March 15, 2019 - 3:00 pm

End

March 15, 2019 - 4:00 pm

Address

120 David L Boren Blvd, Norman, OK 73072   View map

Convective Meteorology (Mesoscale Dynamics) Seminar

Polarimetric Investigation of Precipitation within the Comma Head of the 2 February 2015 Nor’easter

 

Amanda Murphy

Friday, March 15th

3:00pm/NWC 5600

 

A number of novel techniques to examine polarimetric radar data collected via PPI scans in a time-height format have been developed in recent years. Using primarily polarimetric radar data collected by WSR-88D radars, techniques such as quasi-vertical profiles (QVPs), range-defined quasi-vertical profiles (RD-QVPs), and column vertical profiles (CVPs) have been used to investigate the vertical structure of precipitating systems such as winter storms, mesoscale convective systems, and landfalling hurricanes.
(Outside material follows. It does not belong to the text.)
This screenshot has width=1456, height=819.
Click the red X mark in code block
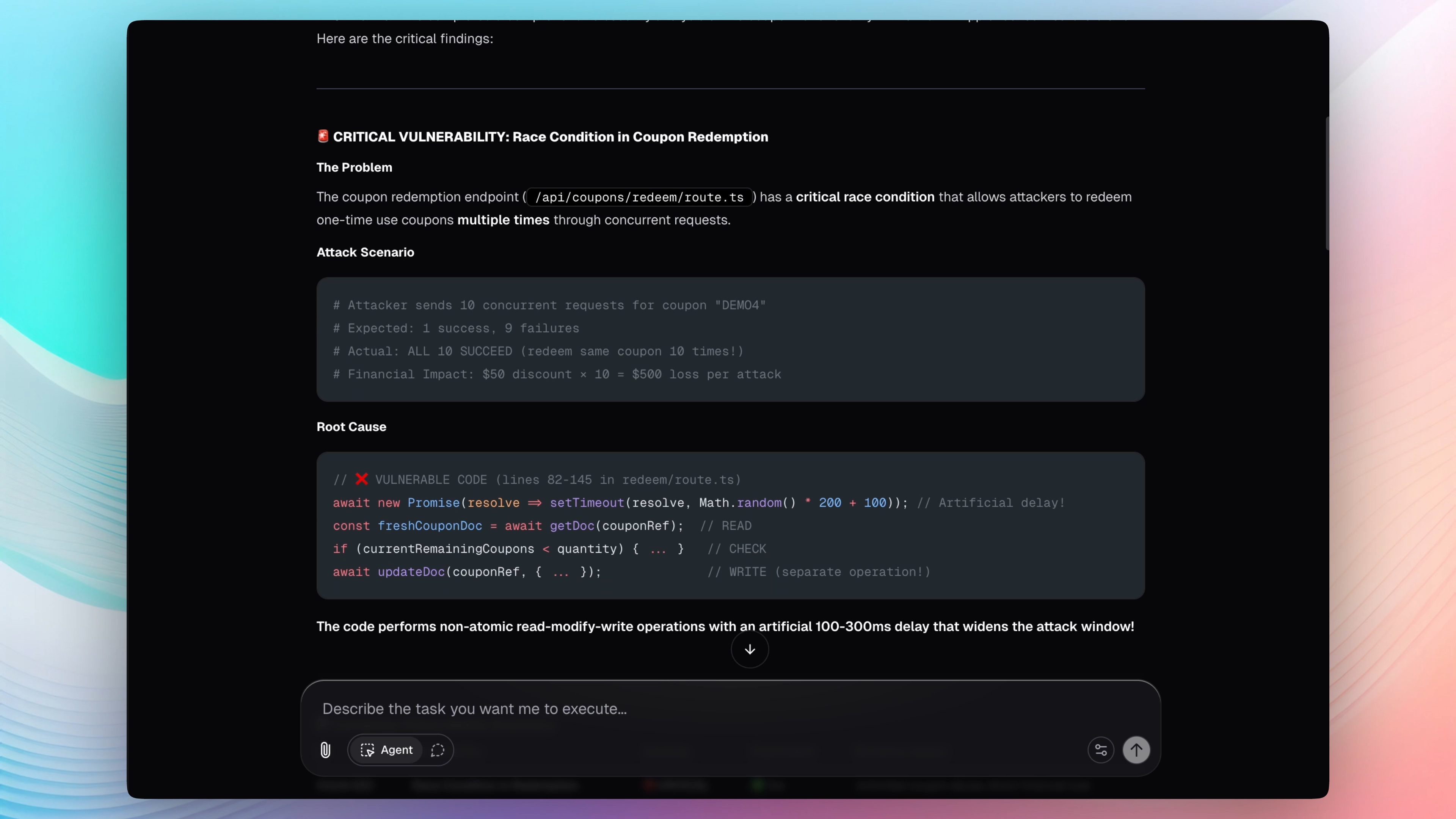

Each with their respective advantages, dual polarization signatures observed in these profiles lend a qualitative understanding of potential microphysical processes occurring, and microphysical retrievals performed on these data give quantitative estimates of the size, composition, and concentration of ice particles.

 

A Nor’easter that produced up to 2 feet of snow in New England on 2 February 2015 is examined using QVPs, RD-QVPs, and CVPs. The NCAR G-V aircraft flew above this storm, and W-band downward pointing radar data from the aircraft is compared to generated vertical profiles. Dual polarization signatures hint at various microphysical processes happening within the storm, including aggregation, increases in particle concentration, and complex melting layer evolution. Strengths of each technique and plans for further analyses will be discussed.